Kacper Płażyński o Aleksandrze Dulkiewicz: Ten tytuł i odpowiedzialna funkcja przypadły jej przez przypadek. Fot. Bartosz Banka / Agencja Gazeta
Zdaniem Kacpra Płażyńskiego, wynik Aleksandry Dulkiewicz w przedterminowych wyborach w Gdańsku nie jest niczym nadzwyczajnym. – Kontrkandydaci pani Dulkiewicz to raczej osoby anonimowe dla miasta – powiedział w Telewizji Republika.

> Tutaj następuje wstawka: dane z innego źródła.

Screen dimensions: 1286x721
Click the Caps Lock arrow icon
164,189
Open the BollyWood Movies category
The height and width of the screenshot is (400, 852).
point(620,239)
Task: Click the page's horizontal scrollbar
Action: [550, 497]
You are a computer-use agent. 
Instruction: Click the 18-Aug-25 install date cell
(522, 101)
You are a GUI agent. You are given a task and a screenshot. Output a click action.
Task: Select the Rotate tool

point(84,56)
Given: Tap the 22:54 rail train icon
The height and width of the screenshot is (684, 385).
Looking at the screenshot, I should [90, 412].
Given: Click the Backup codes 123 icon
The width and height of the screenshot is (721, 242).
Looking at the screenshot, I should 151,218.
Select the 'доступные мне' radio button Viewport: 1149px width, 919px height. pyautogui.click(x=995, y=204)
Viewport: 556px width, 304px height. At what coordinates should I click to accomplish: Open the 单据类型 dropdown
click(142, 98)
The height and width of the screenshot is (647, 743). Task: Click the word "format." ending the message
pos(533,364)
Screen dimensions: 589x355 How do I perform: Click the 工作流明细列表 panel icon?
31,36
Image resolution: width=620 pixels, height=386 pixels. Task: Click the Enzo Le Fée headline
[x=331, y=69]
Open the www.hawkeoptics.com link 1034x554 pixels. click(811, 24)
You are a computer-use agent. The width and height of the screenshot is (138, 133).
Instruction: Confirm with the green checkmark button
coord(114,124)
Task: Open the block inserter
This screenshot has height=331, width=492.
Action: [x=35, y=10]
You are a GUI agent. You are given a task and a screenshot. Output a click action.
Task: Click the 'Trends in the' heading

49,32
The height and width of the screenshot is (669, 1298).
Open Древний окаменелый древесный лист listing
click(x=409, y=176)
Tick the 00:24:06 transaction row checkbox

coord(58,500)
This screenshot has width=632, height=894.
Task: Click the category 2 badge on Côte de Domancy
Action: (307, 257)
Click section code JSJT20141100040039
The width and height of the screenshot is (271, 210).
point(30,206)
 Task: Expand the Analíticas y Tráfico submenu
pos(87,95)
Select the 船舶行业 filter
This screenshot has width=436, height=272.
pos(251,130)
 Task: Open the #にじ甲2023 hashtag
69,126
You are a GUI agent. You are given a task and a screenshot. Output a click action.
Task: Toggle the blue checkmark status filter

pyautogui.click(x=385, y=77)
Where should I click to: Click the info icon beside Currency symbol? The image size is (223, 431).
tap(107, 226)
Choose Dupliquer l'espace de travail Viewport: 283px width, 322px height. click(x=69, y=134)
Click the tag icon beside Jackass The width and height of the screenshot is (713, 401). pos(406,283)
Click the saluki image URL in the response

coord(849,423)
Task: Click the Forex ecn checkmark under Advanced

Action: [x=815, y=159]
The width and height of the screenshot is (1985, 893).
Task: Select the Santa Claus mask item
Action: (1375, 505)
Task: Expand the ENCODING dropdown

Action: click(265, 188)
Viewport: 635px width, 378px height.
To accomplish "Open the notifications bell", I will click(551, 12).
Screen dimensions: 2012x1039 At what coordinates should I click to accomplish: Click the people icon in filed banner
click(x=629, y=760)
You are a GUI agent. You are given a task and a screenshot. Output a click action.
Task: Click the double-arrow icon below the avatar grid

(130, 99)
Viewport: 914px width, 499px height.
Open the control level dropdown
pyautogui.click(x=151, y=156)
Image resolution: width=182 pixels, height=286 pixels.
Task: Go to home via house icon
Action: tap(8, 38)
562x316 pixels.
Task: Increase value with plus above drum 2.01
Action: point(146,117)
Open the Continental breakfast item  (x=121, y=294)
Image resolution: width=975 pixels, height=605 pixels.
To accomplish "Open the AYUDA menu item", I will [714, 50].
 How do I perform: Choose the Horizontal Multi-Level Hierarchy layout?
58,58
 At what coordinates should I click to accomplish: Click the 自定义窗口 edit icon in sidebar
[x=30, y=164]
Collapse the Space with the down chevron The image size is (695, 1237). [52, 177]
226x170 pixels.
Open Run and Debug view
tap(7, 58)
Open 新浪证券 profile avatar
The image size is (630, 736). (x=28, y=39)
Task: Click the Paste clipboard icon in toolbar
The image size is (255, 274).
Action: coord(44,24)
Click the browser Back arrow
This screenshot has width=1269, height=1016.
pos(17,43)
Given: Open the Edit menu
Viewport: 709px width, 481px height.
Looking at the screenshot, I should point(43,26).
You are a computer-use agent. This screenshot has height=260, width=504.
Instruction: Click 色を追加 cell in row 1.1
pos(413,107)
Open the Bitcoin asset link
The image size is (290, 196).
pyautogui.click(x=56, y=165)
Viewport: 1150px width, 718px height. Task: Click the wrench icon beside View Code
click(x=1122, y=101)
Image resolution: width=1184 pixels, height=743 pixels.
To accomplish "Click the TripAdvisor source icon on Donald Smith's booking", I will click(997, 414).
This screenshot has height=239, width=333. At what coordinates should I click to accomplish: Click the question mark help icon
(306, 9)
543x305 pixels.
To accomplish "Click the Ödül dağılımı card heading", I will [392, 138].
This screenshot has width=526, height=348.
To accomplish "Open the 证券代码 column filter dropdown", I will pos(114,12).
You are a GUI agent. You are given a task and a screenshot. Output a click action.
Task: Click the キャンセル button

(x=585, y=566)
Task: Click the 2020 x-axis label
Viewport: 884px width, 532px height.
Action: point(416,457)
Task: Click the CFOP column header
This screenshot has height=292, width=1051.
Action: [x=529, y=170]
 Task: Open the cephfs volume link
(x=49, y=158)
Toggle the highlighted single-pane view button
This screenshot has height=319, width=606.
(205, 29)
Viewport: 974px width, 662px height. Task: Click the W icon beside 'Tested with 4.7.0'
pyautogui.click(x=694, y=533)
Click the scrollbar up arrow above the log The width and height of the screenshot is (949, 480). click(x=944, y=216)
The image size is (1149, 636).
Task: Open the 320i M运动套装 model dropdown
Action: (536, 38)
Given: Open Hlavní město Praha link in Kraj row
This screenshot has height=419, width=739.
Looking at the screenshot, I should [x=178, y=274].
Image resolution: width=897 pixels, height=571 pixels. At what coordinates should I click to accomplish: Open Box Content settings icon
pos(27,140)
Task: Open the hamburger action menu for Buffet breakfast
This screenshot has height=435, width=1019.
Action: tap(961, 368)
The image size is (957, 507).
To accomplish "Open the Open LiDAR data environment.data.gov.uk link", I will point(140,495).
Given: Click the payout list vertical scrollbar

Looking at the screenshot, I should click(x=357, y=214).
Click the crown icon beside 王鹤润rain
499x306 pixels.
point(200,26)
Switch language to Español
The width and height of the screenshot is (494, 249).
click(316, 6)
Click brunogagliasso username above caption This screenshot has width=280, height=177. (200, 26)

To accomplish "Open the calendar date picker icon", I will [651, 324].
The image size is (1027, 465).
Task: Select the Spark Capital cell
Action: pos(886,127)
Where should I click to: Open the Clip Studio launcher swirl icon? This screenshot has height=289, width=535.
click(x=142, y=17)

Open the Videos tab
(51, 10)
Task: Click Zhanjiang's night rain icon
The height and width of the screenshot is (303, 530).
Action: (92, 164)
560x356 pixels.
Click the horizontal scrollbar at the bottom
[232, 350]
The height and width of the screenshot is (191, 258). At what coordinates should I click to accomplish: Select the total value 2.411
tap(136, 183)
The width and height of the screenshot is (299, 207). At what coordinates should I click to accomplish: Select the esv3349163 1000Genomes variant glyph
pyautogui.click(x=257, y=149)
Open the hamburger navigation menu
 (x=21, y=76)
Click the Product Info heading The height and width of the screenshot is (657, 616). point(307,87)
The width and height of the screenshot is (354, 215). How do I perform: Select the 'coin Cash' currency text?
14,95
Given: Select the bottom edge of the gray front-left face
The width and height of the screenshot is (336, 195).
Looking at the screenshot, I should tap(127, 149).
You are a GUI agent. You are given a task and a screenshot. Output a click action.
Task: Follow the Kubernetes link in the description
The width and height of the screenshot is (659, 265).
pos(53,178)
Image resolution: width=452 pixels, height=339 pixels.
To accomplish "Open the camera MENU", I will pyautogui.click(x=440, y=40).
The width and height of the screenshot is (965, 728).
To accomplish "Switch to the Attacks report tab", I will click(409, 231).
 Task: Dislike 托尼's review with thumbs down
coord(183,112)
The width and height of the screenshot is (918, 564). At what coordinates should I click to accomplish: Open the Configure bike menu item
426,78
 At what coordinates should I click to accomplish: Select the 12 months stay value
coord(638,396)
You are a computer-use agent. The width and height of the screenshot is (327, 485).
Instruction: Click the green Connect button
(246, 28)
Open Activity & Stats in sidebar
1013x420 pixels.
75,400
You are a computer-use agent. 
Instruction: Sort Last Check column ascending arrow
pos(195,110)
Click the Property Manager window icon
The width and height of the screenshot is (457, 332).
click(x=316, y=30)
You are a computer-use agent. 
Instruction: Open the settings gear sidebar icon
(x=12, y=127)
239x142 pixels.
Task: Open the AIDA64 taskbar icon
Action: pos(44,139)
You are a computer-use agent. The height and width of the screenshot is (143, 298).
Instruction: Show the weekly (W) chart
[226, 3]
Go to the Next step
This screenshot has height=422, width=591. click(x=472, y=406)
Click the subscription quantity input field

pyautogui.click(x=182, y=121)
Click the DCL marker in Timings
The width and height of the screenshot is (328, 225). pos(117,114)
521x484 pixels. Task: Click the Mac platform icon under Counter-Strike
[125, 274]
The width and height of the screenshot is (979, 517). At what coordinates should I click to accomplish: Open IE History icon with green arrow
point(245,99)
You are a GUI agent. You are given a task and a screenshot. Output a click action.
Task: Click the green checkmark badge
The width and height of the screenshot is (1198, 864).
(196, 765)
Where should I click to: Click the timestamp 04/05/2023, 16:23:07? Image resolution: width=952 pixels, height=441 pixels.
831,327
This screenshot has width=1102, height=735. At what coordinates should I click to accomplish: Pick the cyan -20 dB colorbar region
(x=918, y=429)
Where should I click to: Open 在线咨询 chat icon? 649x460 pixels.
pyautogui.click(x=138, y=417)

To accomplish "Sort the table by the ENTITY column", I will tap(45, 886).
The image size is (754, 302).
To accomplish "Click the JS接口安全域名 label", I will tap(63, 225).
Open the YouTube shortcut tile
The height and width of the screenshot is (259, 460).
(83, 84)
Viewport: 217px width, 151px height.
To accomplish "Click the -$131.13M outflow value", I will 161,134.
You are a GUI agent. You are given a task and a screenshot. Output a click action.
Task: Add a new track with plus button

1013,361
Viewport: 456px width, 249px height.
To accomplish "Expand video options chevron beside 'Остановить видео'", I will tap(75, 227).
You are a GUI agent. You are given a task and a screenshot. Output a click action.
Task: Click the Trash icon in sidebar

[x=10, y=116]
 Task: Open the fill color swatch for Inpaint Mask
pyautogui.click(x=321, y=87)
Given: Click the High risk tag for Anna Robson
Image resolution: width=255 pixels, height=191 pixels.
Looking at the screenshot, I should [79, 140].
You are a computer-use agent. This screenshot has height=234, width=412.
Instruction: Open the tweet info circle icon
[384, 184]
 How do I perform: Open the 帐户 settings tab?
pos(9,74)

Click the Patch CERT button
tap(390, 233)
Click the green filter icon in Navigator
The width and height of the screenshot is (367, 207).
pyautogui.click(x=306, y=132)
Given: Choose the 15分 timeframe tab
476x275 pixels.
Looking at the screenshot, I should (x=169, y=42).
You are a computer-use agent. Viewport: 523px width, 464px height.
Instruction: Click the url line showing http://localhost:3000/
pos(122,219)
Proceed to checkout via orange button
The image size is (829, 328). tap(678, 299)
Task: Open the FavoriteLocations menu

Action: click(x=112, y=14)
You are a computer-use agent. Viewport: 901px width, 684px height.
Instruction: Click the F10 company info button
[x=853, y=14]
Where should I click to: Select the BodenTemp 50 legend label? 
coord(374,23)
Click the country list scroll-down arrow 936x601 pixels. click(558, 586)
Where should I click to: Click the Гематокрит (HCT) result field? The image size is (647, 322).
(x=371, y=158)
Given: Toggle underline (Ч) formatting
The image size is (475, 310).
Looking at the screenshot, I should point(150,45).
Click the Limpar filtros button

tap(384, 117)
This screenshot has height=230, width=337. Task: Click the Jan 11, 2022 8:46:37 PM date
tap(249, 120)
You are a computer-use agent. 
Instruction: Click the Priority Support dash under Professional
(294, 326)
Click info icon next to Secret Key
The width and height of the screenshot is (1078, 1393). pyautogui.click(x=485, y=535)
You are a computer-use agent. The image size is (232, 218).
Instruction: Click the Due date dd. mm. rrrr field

"Odpowiedzialna funkcja przez przypadek"
Polityk dalej podkreślił, że "Dulkiewicz zaczynała swoją karierę polityczną od tego, że była najpierw asystentką pana Adamowicza". – Następnie pięła się do góry po szczeblach i wskoczyła na stanowisko zastępcy prezydenta, który przez całą jej karierę polityczną w jakiś sposób ją kształtował – wskazał.


– Ten tytuł i odpowiedzialna funkcja przypadła jej przypadkiem. Nie sądzę, aby Gdańszczanie wybrali w normalnych wyborach panią Dulkiewicz na tak odpowiedzialną funkcję – ocenił Płażyński.

Pięć pytań Płażyńskiego
Wcześniej były kandydat PiS na prezydenta Gdańska zadał nowej prezydent pięć pytań, dotyczących rzekomo kluczowych dla miasta kwestii. Dotyczą one m.in. zarzutów o nepotyzm, upolitycznienia samorządu i rzekomego zawłaszczania miasta przez urzędników.

Przypomnijmy, że Kacper Płażyński był jednym z kandydatów na prezydenta Gdańska w wyborach samorządowych w 2018 roku. W drugiej turze kandydat Zjednoczonej Prawicy znacząco przegrał jednak z Pawłem Adamowiczem.